4/1/97, Lehua to Gene:

... it's like we're all really together. I feel like I can see Jeri's face light up when the new page comes up on the screen, I can see you standing next to me, both of us watching this great achievement. It's been more fun than anything I've done in a long time. And Jeri's a pistol, isn't she? We dragged her kicking and screaming from a place of great skepticism, to where we can't hold her down <g>.


4/2/97, Gene to Lehua:

<<We dragged her kicking and screaming from a place of great skepticism, to where we can't hold her down <g>.>>

Absolutely right!

Now Jeri, the once fearful acolyte, has turned into a monster.

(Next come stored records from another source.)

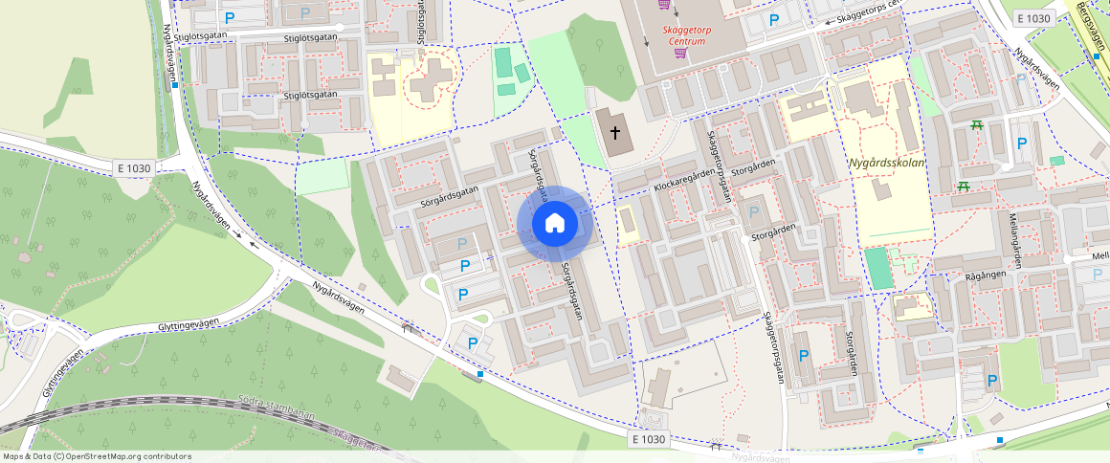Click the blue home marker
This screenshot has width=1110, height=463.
point(555,224)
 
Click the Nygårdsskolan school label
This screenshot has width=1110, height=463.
point(885,163)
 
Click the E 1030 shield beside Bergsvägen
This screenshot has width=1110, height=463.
point(1033,18)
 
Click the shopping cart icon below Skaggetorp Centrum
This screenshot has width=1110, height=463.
point(680,53)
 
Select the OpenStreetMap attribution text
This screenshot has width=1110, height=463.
point(97,456)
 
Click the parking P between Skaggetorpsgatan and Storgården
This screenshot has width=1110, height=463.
point(754,211)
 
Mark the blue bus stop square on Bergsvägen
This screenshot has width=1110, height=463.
point(1097,56)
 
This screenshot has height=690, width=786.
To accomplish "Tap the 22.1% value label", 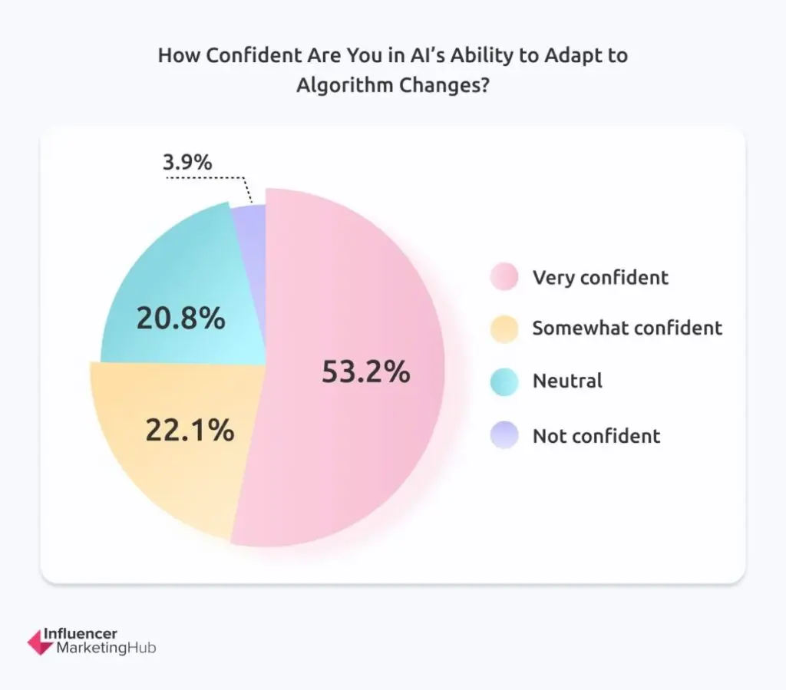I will pyautogui.click(x=190, y=431).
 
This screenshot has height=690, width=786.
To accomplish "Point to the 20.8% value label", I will pyautogui.click(x=181, y=318).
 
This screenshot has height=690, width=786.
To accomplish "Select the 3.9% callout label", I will pyautogui.click(x=187, y=163).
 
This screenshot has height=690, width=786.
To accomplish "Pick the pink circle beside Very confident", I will pyautogui.click(x=504, y=276).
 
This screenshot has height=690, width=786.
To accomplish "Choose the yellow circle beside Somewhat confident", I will pyautogui.click(x=504, y=328).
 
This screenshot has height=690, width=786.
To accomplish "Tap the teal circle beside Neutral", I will pyautogui.click(x=504, y=381).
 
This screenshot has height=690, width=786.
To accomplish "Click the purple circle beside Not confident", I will pyautogui.click(x=504, y=436).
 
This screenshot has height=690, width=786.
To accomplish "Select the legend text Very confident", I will pyautogui.click(x=600, y=277).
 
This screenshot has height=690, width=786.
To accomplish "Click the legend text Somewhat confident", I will pyautogui.click(x=627, y=328).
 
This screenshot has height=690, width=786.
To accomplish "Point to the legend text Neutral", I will pyautogui.click(x=567, y=381).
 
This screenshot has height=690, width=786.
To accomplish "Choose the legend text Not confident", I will pyautogui.click(x=596, y=436).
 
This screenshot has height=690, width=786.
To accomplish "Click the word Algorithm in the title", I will pyautogui.click(x=344, y=84).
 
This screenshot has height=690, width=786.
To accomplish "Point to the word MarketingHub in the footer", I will pyautogui.click(x=106, y=649).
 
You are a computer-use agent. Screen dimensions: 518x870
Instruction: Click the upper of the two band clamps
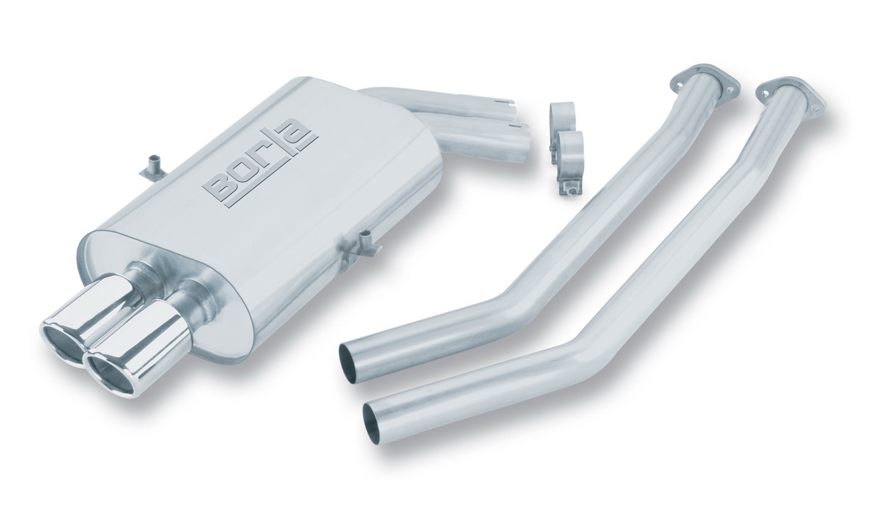(x=562, y=115)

A remorseless cyberthief--plagarising code, lifting gifs and jpegs, hustling backgrounds. Even you, her mentor, find your own homepage subjected to her depredations. Now noone is safe!

And she brags about it! That's what gets me. Right in public and in your face. Doesn't care who is watching. Dares you to look at her creation with a "You got a problem wi' dat?" look in her eye.

You must be so proud! <vbg>

In a strange way, so am I.


4/2/97, Jeri to Gene:

>> Now Jeri, the once fearful acolyte, has turned into a monster... Now noone is safe! <<

I just went and "snatched" a "coat of arms" for my Sherman genealogy--They never suspected a thing (ggg)--God, it was sooooo easy!!!!!!!!!!

"You got a problem wi' dat?"



4/2/97, Jeri to Lehua:

>> And Jeri's a pistol, isn't she? We dragged her kicking and screaming from a place of great skepticism, to where we can't hold her down <g>.<<

Yes and to be exact a "38 Colt Police Special" (ggg). And I must agree I was "dragging" my feet in the beginning, I was all for Gene M. doing it for me (VBG)!!!!

But it is great fun because you can actually see each piece fit into the puzzle.

We had a power outage this morning for a few hours then I had to steam clean some of the carpets so I can get the machine back to my neighbors, but I'm going to go work on the last lesson right now!!!!!!!